The original Persian-Arabian 'game of the kings'
  • 5 posts
  • Page 1 of 1
The_Bishop wrote:
It's an interesting game, not inferior to standard Chess in my opinion.

If you can play modern orthodox Chess, then you can also play the ancient Shatranj: basically they mean the same thing -- just the English word and the Arabian word for two different variants (and ages) of the same game -- so we should more properly say 'Ancient Chess' (around 1500 years old) and 'Modern Chess' (around 500 years old). Similar but so different ...

Rules in fact are similar to current Chess, even simpler. The game is less dynamic, ideal for long play, not much for speed games. Less tactical than Chess, you cannot normally destroy your opponent by a single devastating move. Instead you have to defeat him/her with a long series of accurate positional moves. So the game goes into deep strategy soon, not just in some rare endgames.

Spoiler (click to show)

-- Pieces and rules --

There is no castling move, nor double-step pawn moves. Rather than the Bishops there are the Al-Fil (elefants) and they move landing 2 squares away diagonally (so jumping one square). They are weak pieces, sometimes really hard to move. A good placement of the Al-Fil can make the difference, but in case of a bad placement you would probably like to exchange one of them for an opponent's pawn (possibly a central pawn).

The King is actually called Shah, and there's no Queen but Farzin (wise man /counselor), which moves 1 step diagonally: also weak, but helpful for protecting the King/Shah or for supporting the pawns structures.
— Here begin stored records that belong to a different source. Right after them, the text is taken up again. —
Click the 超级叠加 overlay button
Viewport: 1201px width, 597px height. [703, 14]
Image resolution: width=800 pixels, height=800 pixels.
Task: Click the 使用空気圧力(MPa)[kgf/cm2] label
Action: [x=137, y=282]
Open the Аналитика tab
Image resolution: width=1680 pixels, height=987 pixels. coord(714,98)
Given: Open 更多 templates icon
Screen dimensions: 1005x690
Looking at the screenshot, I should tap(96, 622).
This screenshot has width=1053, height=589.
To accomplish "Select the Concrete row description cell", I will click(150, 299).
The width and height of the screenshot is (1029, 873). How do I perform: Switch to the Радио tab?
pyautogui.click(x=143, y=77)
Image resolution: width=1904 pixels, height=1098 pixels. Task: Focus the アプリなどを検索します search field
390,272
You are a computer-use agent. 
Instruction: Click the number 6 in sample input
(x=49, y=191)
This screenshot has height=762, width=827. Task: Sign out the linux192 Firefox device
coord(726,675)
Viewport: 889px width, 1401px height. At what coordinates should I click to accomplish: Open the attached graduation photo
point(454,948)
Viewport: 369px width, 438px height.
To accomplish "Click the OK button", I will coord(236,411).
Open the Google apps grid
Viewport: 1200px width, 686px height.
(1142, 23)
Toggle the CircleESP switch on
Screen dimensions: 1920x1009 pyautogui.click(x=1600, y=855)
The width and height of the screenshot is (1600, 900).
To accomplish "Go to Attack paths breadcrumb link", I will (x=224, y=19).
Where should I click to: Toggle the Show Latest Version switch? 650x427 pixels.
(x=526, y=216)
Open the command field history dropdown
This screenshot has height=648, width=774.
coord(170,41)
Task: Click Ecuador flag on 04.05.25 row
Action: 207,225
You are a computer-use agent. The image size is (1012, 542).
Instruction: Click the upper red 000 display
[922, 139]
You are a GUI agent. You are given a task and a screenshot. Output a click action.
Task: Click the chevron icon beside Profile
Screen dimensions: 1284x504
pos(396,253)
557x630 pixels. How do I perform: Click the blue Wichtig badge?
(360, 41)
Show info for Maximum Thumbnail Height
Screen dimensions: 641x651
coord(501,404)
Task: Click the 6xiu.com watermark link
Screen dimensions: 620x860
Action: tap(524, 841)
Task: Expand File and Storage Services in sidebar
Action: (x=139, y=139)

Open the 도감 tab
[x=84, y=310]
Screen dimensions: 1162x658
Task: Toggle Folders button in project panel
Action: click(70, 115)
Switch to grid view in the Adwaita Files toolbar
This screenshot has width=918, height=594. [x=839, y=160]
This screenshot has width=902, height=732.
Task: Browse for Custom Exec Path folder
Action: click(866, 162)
King, Rooks, Knights and pawns move the same way as in Chess, except for what said above: no castling, no double step. On the last rank pawns promote always to Farzin, not great but at least they can go back and forth (1 diagonally).

If your opponent has no moves out of check you win the game -- stalmate actually counts as a checkmate.
If you leave your opponent with no pieces (other than the Shah) then you also win the game, unless he/she can do the same thing at the very next move, in which case the game ends in a draw.

Spoiler (click to show)

-- Basic strategy --

In the openings there is usually not much interaction between the two players and both build their own tabiya (battle array). An early attack to the enemy is mostly seen as a bad strategy, which can result in a loss of material or being set in a bad position. The most common tabiya is probably the Mujannah, quite simple and efficient, it can be made in 12 moves.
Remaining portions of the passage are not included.